Building a more robust profession through Standard 12

Standard 12

Individually and in cooperation with peers, you must uphold and promote the ethical standards of the profession and hold each other accountable for the protection of the public interest.

All professions are bound by a collective aspiration to provide quality services and improve their standards over time. This applies not only to improving one’s own business or practice but to acting in a way that enhances the reputation, impact, and community engagement of all who work in the profession. For financial advisers, this commitment is essential to increasing the confidence of the community, regulators, government, and adviser members in the sector’s standards.

Why professional standards matter

Many different professions have ethical standards governing the behaviour and conduct of those working in it. These are important for several reasons:

  1. Trust and credibility: Ethical standards help build trust between professionals and their clients, colleagues, and the wider public. Adhering to ethical guidelines enhances professionals’ credibility and the reputation of their profession.
  2. Guidance and accountability: These standards provide a clear framework for acceptable behaviour, helping professionals to navigate complex situations and make informed decisions. They also hold professionals accountable for their actions.
  3. Protection of clients and the public: Ethical standards are designed to protect the interests of clients and the public by ensuring that professionals act fairly and responsibly.
  4. Professional integrity: Adhering to ethical standards helps maintain the profession’s integrity. It ensures that all members uphold the same values and principles, which are crucial to the profession’s overall health and sustainability.
  5. Legal and regulatory compliance: Many ethical standards align with legal and regulatory requirements, helping professionals avoid legal issues and ensure compliance with relevant laws.
The core values for financial advisers are trustworthiness, competence, honesty, fairness, and diligence. These underpin the 12 ethical standards of the Financial Planners and Advisers Code of Ethics 2019 (the Code) and are, therefore, integral to guiding financial advisers to professional conduct.

Standard 12 in spirit

Standard 12 of the Code emphasises the collective responsibility of financial advisers to uphold and promote the ethical standards of their profession. It encourages advisers to work together to maintain high ethical standards and hold each other accountable, ensuring that the public interest is always protected.
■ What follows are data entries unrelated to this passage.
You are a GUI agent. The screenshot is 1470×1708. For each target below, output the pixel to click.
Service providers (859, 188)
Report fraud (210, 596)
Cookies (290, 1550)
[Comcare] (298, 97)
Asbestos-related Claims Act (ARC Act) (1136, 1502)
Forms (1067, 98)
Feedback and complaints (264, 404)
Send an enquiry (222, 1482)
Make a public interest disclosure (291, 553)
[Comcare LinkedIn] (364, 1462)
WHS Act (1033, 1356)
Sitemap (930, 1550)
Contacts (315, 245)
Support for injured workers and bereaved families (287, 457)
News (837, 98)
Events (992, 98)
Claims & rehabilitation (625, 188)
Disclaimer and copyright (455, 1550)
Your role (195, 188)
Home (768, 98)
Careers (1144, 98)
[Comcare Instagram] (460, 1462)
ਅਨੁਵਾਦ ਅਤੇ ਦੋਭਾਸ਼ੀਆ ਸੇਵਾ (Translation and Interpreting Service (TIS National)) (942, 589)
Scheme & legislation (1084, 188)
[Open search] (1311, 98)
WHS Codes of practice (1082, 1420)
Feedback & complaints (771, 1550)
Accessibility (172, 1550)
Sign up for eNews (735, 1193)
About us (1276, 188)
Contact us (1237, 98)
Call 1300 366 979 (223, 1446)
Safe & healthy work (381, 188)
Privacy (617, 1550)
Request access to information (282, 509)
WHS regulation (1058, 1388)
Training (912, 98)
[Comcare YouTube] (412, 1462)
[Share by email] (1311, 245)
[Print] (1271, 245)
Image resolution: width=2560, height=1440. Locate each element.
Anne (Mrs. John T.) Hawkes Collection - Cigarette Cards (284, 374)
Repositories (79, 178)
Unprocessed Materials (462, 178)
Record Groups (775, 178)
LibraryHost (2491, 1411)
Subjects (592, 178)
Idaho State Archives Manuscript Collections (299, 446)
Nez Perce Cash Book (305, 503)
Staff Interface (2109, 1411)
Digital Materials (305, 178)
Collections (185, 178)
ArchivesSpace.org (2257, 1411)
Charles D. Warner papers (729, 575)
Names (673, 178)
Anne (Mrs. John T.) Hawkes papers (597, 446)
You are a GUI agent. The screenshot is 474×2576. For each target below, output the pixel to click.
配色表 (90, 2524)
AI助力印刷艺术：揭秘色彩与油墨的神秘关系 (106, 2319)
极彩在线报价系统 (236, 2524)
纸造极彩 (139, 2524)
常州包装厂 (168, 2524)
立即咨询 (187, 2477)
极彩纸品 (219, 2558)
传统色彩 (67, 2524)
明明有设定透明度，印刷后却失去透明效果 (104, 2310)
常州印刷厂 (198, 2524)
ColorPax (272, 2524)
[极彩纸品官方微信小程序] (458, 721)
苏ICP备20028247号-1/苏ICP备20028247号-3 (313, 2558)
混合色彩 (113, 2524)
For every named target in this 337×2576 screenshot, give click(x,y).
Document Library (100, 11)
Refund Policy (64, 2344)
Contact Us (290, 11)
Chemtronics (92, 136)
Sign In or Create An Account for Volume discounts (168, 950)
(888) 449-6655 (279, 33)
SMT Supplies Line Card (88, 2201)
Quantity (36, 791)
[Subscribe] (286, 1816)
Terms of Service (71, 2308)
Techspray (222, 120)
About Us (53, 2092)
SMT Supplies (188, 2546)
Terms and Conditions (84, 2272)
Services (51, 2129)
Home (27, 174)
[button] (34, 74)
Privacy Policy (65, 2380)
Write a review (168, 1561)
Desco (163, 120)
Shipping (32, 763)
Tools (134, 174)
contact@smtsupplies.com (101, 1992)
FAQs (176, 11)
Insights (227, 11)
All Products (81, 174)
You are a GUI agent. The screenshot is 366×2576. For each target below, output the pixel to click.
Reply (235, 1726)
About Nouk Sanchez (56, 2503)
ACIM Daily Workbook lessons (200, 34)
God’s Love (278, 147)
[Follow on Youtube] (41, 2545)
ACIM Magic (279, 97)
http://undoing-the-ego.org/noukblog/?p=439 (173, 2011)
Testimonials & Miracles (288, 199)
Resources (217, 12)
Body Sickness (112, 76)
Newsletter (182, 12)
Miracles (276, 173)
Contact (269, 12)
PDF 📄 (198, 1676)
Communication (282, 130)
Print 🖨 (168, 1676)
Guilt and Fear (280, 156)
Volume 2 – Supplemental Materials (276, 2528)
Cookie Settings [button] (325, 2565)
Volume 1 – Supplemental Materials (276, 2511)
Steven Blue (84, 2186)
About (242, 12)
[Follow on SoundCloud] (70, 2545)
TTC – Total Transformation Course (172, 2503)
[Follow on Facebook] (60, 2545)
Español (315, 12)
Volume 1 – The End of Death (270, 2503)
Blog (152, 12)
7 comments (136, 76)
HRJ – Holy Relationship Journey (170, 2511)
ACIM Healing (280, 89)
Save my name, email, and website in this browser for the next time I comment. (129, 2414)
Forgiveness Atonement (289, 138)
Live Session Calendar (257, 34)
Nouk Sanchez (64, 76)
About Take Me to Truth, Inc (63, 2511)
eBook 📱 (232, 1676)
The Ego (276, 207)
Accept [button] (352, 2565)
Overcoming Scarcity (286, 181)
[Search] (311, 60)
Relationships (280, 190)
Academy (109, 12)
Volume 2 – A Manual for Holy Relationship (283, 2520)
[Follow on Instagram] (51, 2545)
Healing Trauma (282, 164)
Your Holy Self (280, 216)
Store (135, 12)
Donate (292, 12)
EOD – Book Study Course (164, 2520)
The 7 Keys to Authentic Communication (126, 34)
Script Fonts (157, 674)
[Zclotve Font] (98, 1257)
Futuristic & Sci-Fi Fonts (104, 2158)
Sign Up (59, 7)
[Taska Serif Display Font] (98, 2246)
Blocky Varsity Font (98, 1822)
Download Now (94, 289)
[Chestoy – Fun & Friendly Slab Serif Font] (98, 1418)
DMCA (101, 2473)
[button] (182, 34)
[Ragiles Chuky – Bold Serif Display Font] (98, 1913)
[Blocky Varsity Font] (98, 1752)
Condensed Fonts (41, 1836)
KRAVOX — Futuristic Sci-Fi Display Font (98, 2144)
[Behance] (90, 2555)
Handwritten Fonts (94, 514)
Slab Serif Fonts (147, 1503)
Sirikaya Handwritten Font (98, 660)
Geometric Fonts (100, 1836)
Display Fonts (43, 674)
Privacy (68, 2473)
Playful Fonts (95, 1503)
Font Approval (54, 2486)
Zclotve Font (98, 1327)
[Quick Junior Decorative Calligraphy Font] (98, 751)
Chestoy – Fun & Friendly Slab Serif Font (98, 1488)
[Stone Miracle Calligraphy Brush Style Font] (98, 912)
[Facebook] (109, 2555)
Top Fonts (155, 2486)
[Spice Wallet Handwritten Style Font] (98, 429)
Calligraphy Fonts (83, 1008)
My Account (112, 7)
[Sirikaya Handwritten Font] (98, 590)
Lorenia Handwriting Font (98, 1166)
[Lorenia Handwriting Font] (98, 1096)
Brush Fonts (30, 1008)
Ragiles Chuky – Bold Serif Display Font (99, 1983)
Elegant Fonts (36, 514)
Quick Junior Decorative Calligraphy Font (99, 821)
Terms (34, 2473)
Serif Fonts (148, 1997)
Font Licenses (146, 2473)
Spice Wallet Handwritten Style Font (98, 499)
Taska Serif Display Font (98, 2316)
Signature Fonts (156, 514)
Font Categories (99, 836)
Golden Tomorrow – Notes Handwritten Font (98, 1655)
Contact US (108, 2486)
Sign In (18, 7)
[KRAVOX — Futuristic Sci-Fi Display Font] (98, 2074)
This standard is broader than it might initially seem, encompassing three main components:

  1. Upholding and promoting ethical standards: Financial advisers should actively support and advocate for the ethical principles of their profession.
  2. Accountability: Advisers should hold themselves and their peers accountable for maintaining these standards.
  3. Protection of public interest: The goal is to safeguard the interests of clients and the public, ensuring trust and integrity in financial advice.

Standard 12 in practice

If a financial adviser witnesses behavior inconsistent with the Code’s values and standards, they have an ethical obligation to address it. They could do this by bringing it to the attention of the advice provider (or licensee) or by referring it to the Australian Securities and Investments Commission (ASIC) for review by the Financial Services and Credit Panel (FSCP).

A referral itself is not a confirmation of wrongdoing. It simply initiates an appropriate reviewed by the panel and gives the provider the opportunity to submit additional information as part of the determination. The process is anonymous and has no lasting implications for the adviser concerned, ensuring they are free of prejudice and subject to free process.

Summary

Professional standards are important, but they don’t mean much unless those in the profession actively uphold them. All advisers are custodians of their profession, and therefore, all are responsible for ensuring that clients receive advice that adheres to the values and principles outlined by the Code.